Texting Harry Potter: The Absence of Digital Media in Popular Fiction
It’s no secret that we’re in the midst of a digital era. Our lives are consumed with technology, and we’re surrounded by digital natives—or what writer Marc Prensky defines in his article Digital Natives, Digital Immigrants, as a person born during or after the general introduction of digital technologies, and through interaction, has a greater understanding of its concepts. These digital natives spend most of their time fiddling with their iToys as they immerse themselves in forms of instantaneous communication. They are addicted to their gadgets, and are slaves to the conveniences of their smart phones, tablets, and social networking websites. Their devotion to technology is evident in the songs they listen to, and the movies they watch. It’s difficult to imagine, especially with so many sources encouraging our consumption of digital media, that there is a way for us to escape the pings, beeps and vibrations of our electronic lifelines. However, although digital technology is prevalent in our lives, there are some forms of entertainment that provide us with the opportunity to escape our digital leashes—forms of entertainment such as fantasy fiction.

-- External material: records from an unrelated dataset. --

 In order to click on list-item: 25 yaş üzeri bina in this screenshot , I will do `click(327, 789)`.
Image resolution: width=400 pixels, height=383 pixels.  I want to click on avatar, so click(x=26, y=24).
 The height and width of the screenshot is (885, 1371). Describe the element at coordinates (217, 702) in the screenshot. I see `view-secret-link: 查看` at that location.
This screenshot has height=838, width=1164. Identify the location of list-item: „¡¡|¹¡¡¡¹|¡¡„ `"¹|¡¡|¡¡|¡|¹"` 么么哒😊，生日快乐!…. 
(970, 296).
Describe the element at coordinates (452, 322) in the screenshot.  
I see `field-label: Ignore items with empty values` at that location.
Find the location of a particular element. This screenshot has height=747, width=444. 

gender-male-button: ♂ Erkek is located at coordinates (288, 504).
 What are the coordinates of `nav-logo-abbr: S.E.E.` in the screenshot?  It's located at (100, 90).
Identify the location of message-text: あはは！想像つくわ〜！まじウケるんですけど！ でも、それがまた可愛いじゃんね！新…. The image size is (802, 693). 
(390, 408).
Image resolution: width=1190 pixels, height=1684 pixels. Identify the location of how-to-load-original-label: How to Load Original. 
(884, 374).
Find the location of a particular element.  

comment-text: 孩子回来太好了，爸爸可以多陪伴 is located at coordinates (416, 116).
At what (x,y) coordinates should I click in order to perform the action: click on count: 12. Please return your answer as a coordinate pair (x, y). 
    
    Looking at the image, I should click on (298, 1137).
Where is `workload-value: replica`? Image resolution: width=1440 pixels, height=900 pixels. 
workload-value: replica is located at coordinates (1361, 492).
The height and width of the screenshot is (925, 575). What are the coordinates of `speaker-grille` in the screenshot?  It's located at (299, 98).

As technology continues to evolve, it’s peculiar that our addictions have yet to trickle into the popular stories that dominate the shelves of our neighborhood Barnes & Noble. The fact that we turn off our HD televisions, silence our iPhones, and curl up on sofas with our Nooks and Kindles, so that we can read stories about magical realms, post-apocalyptic battle fields, and boys with lightning bolt scars, is intriguing. It seems it should be the digital immigrants—those born before the existence of digital technologies and have adopted it to some extent later in their life—that would willingly abandon their ties to technology in order to read a decent book. However, it’s peculiar that the digital natives that flock to the Apple store to stand in a four hour line so they can be the “first” to purchase a brand new device are some of the same individuals who gravitate to stories that exclude the types of technology heavily relied upon today. But why is this? Why are we unwilling to sever our ties with technology in our daily lives, but willing to dive head first into a fictional universe where these items don’t exist? Are we craving a world where we use carrier owls to relay messages? A world where we battle for our lives in an arena similar to the Thunderdome? A world where the only sources of communication are flashes in the sky, and messages attached to balloons? It’s unlikely that we want our world to mimic those of the popular protagonists that capture our attention through the pages of a well-written novel. So what’s the allure? Are we simply aware that digital media may be exciting in our personal lives, but in a book that is supposed to command our attention and entertain us—it would be downright boring?